Northern deity lore was essentially written down by Christian warrior men — about nearly forgotten warrior Gods — so they could learn to make better praise poetry for Christian warrior lords and kings. It was then transcribed and edited by Christian monks. Sadly, none of these fine people who saved what little we have were particularly interested in preserving the sacred stories of women and Goddesses.

Even when a story is theoretically about a Goddess (the stealing of Freya’s necklace Brisingamen, the cutting of Sif’s hair, the abduction of Idunna, the marriage of Frey and Gerda, the wall-builder wanting to marry Freya), Asgard’s Ladies typically have no active role in their story, other than to be quite upset about it. In literary terms, they have no agency, no ability to make independent choices. Among the thirty-three Goddesses Snorri lists in the Nafnathulur (2), consider this list of ten married Goddesses: Frigga, Freyja, Gerda, Sigyn, Skaði, Iðunna, Nanna, Sif, Sunna, and Rán. They are the ones whose stories survived, simply because theirs are entwined with those of men and Gods. Can you think of any unmarried one who has a story? Take your time, I’ll wait.

The Ásynjur list of thirty three includes eleven more — Rindr, Thrúðr, Jörð, Ilmr, Bil, Njörun, Hnoss, Gersimi, Urdh, Verdandi, and Skuld — whose marital status is unknown. Rindr has a story because Odin rapes her to produce an avenging son (who becomes one of the twelve Aesir). Sif is actually absent from the Nafnathulur (unless the mysterious Ilmr is another name for her) but I believe it makes sense to make her number thirty-four in Snorri’s official list of Goddesses. That makes eleven married Goddesses (with Sif), eleven of unknown status, and twelve Handmaidens by whose duty to Frigga can have no husband.

What surviving lore do the Handmaidens of Frigga have ?

Let’s have a look at what I like to call Snorri’s Catalog of Goddesses, composed of Frigga, her twelve Ladies and Freya (who is an exchange hostage of the Vanir war, and as such answers to Odin rather than Frigga).

Then said Gangleri: “Which are the Asynjur?” Hárr said:

Frigg is the foremost: she has that estate which is called Fensalir, and it is most glorious.

The second is Sága: she dwells at Søkkvabekkr (sunken hall), and that is a great abode.

The third is Eir: she is the best physician.

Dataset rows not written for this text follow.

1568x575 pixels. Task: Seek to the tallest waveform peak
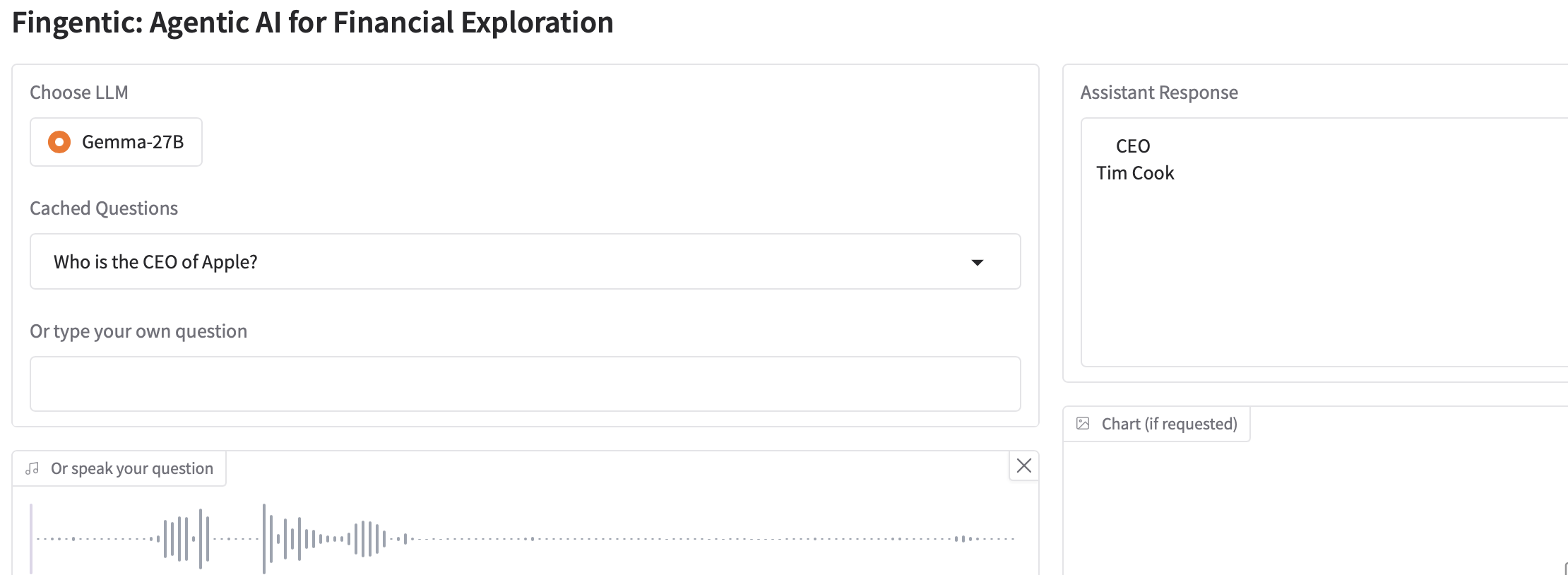[264, 538]
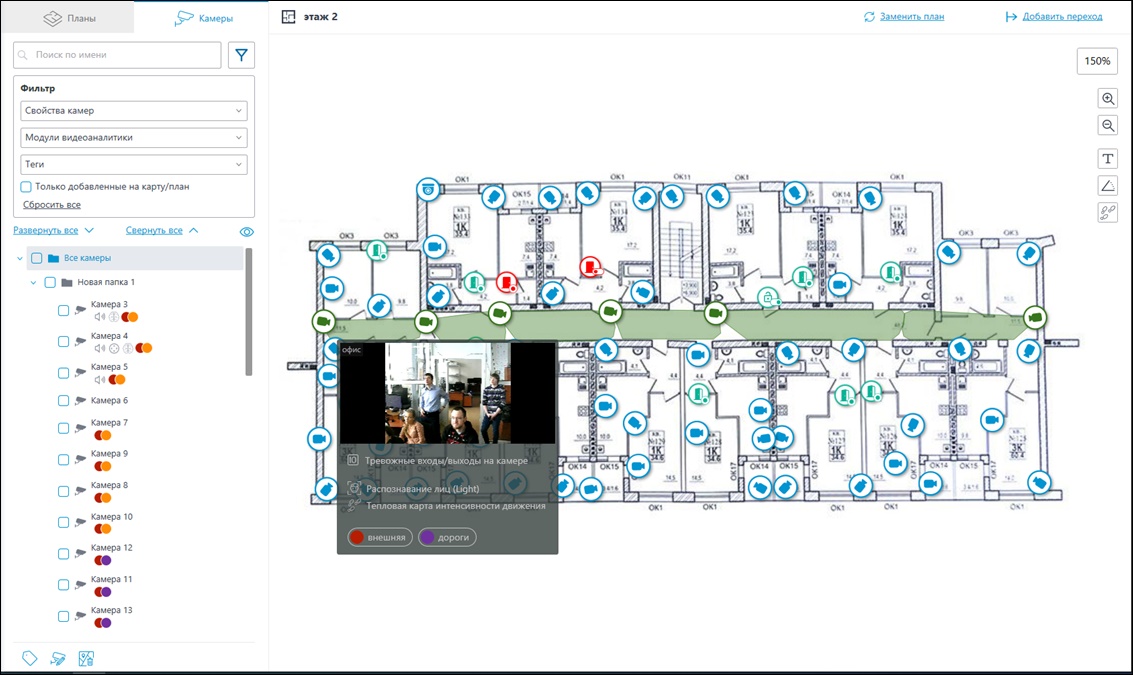Image resolution: width=1133 pixels, height=675 pixels.
Task: Click the 'Заменить план' link
Action: coord(903,17)
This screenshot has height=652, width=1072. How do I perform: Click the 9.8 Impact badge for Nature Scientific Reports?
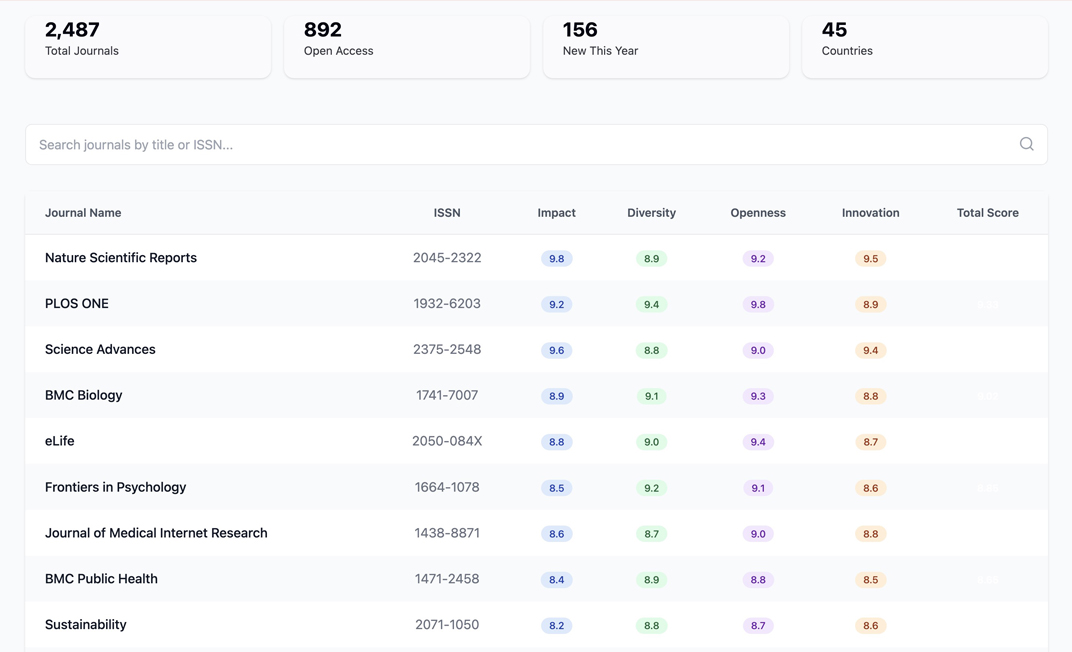click(556, 258)
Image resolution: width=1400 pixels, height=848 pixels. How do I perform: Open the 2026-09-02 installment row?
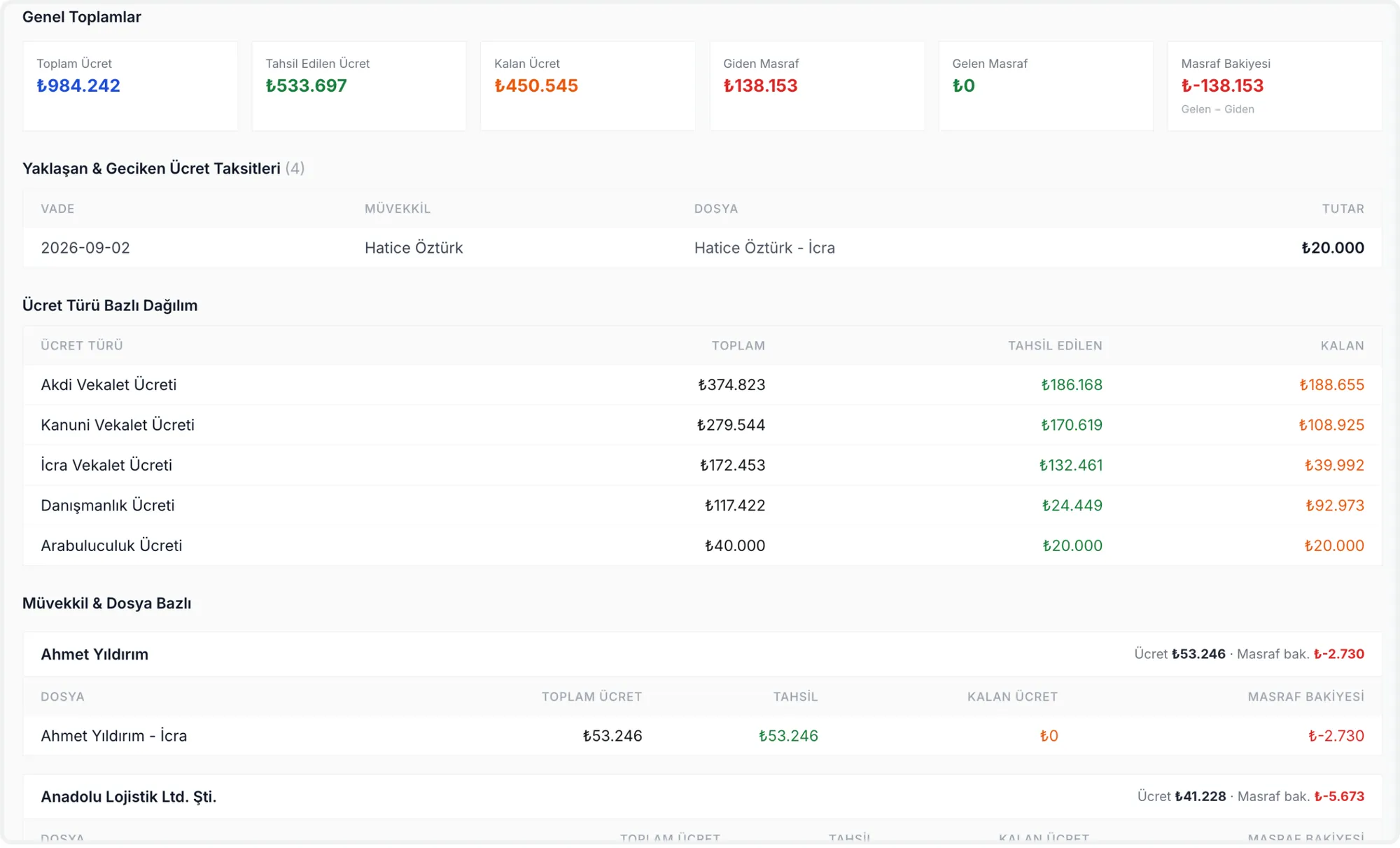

The fourth is Gefjun: she is a virgin, and they that die maidens attend her.

The fifth is Fulla: she also is a maid, and goes with loose tresses and a golden band about her head; she bears the ashen coffer of Frigg, and has charge over her foot-gear, and knows her secret counsel.

Freyja is most gently born (together with Frigg): she is wedded to the man named Ódr. Their daughter is Hnoss: she is so fair, that those things which are fair and precious are called hnossir. Ódr went away on long journeys, and Freyja weeps for him, and her tears are red gold. Freyja has many names, and this is the cause thereof: that she gave herself sundry names, when she went out among unknown peoples seeking Ódr: she is called Mardöll and Hörn, Gefn, Sýr. Freyja had the necklace Brísinga-men. She is also called Lady of the Vanir.

The seventh is Sjöfn: she is most diligent in turning the thoughts of men to love, both of women and of men; and from her name love-longing is called sjafni (’affection’, but may also derive from ‘sja,’ to see).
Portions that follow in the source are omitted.